When we began the process of crafting a new bicycle plan in 2008, we started out with two bike facilities on the ground: Ridge Road, and Edwards Mill Road, a total facility length of 4 miles. There were very few bike racks, with the exception of those recently installed along Fayetteville Street. But that plan laid out a clear and logical framework for us to follow to make Raleigh a more bike-friendly city. The League of American Bicyclists (LAB) provided a template for success that became the basis of our plan. We set lofty but achievable goals for improving our bicycle mode share, and used the lessons learned by other communities to chart our course for success.

When the plan was adopted in 2009, it provided us with the policy backing we needed to establish an oversight body, the city's Bicycle and Pedestrian Advisory Commission, which allowed for citizens to be stakeholders and help oversee our implementation.
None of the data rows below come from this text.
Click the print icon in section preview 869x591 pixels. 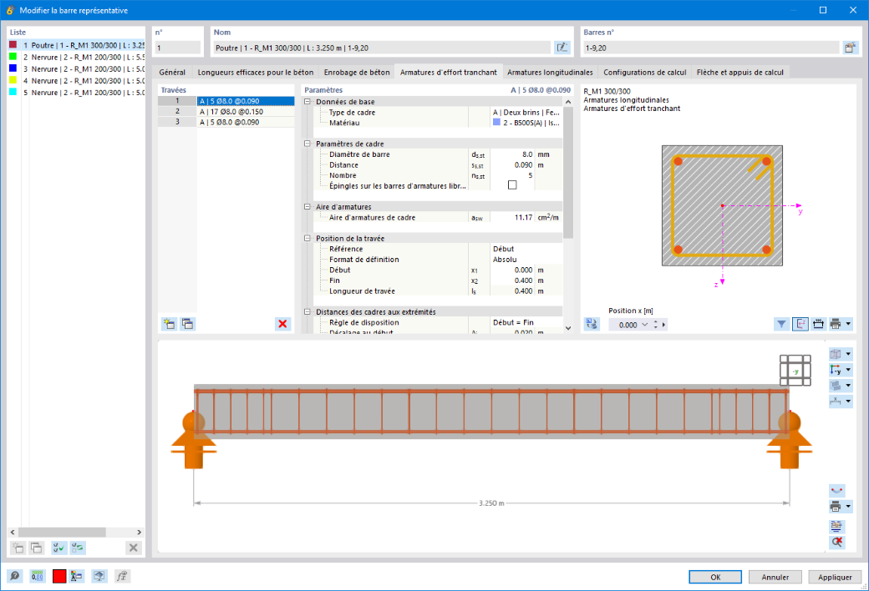(836, 324)
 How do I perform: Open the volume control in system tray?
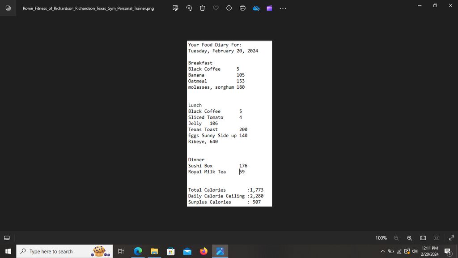click(x=415, y=251)
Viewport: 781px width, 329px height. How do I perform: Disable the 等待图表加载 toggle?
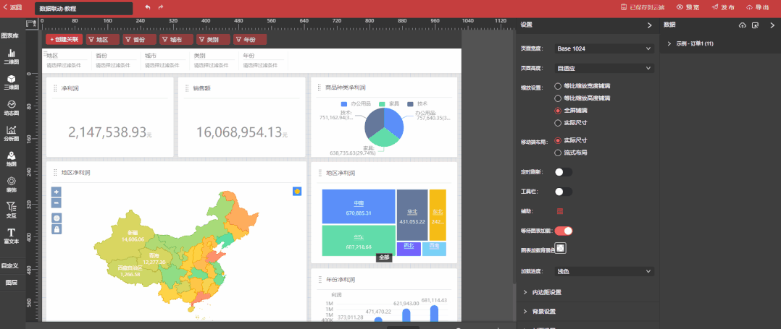(564, 231)
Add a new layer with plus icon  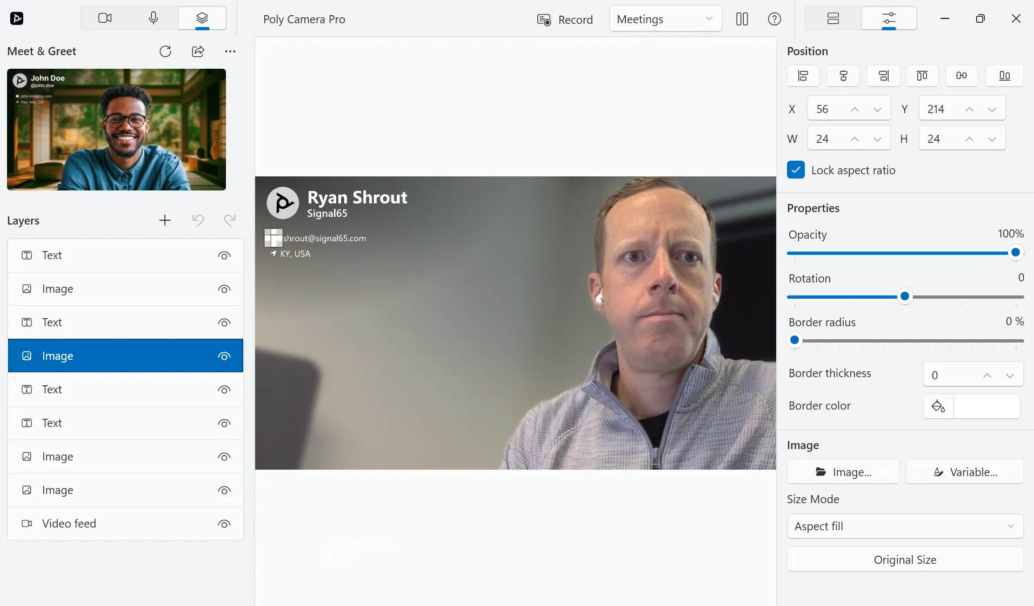pyautogui.click(x=165, y=220)
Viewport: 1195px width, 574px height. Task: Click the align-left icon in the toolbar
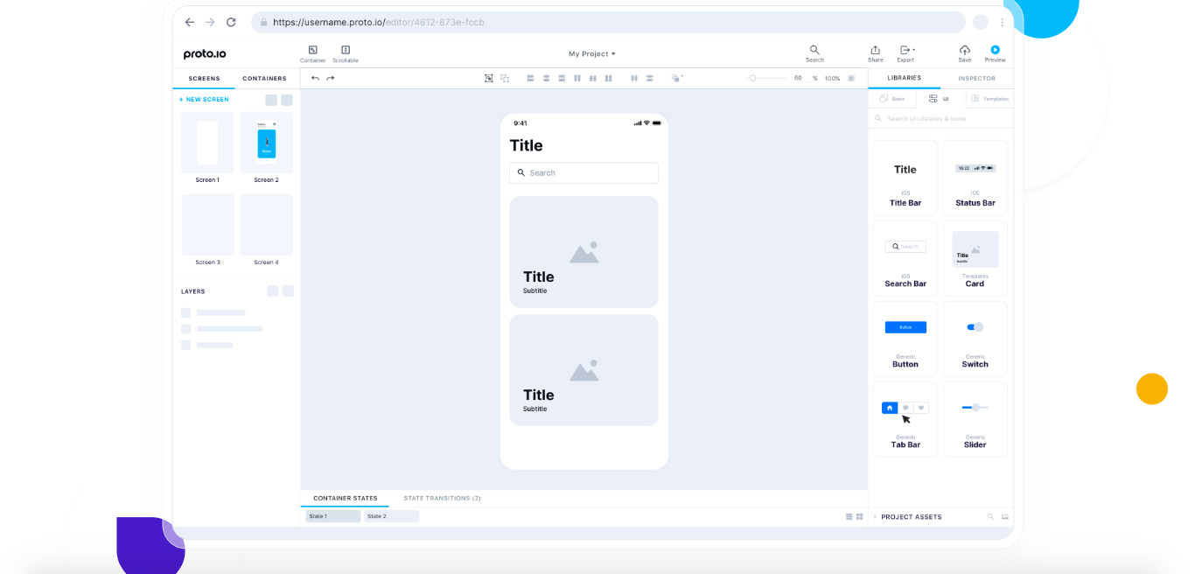530,78
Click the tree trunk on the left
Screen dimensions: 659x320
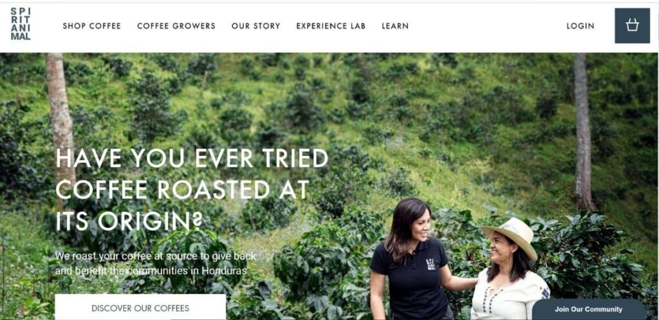[x=60, y=122]
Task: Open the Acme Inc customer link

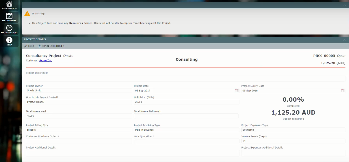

The new plan also gave us the impetus to improve our staffing; when I started overseeing the bike plan, it was a very small portion of my time. Instead, we hired a full-time professional in Jennifer Baldwin to oversee both our bicycle and pedestrian programs, and she has no shortage of work.

The 2009 bike plan set a lofty goal for increasing our bicycle mode share from 0.3% to 1.2% by the year 2015. I am happy to report that in 2013, the American Community Survey indicated we had reached 1.0% mode share for bicycles, putting us well on our way to meeting that goal. We grew from 4 miles of facilities to almost 30 miles of bike lanes and shared-lane markings on the streets within the city. We are in the midst of developing and implementing another 30 miles of bicycle markings, which has proved to be our most difficult and ambitious undertaking yet. Meanwhile our friends in Parks, Recreation and Cultural Resources continued expanding the City's greenway vision by shattering the 100-mile mark and developing a top-notch greenway system nationally.

We recognize that not everybody loves bikes. Clearly we have seen that as we explored ideas for restricting parking on neighborhood streets in order to install bike lanes. Even within cycling community, there can be discord over the right kinds of facilities to meet the needs of our diverse cycling population. But rather than sit on our hands with "paralysis by analysis" as Ed Johnson used to say, we are continuing to move forward and implement new bicycle infrastructure wherever possible. We will do our best to make it safe, easy, and accessible for all of our users, and to ultimately improve the livability and appeal of our community.

Ride safe!


PS. It would be shortsighted not to recognize the contributions of those who came before us. In the 1970s, the same wisdom that established the Raleigh Greenway system also developed the initial ideas for improving cycling across the state. That work by Mary Meletiou, Curtis Yates, and Tom Norman laid the foundation for state laws that recognize bicycles as vehicles and made North Carolina a model state for cycling laws. Thanks also to Stacy Barbour for his work on the original 1991 plan.

I owe a personal note of thanks to Dr. Steven Goodridge and the late Bruce Rosar. Steve and Bruce were kind enough to customize the LAB Bike 101 course for transportation professionals as a way to better communicate the needs of our customers. They also helped us take a first stab at developing facility recommendations and a bicycle stakeholders group through the Capital Area Metropolitan Planning Organization.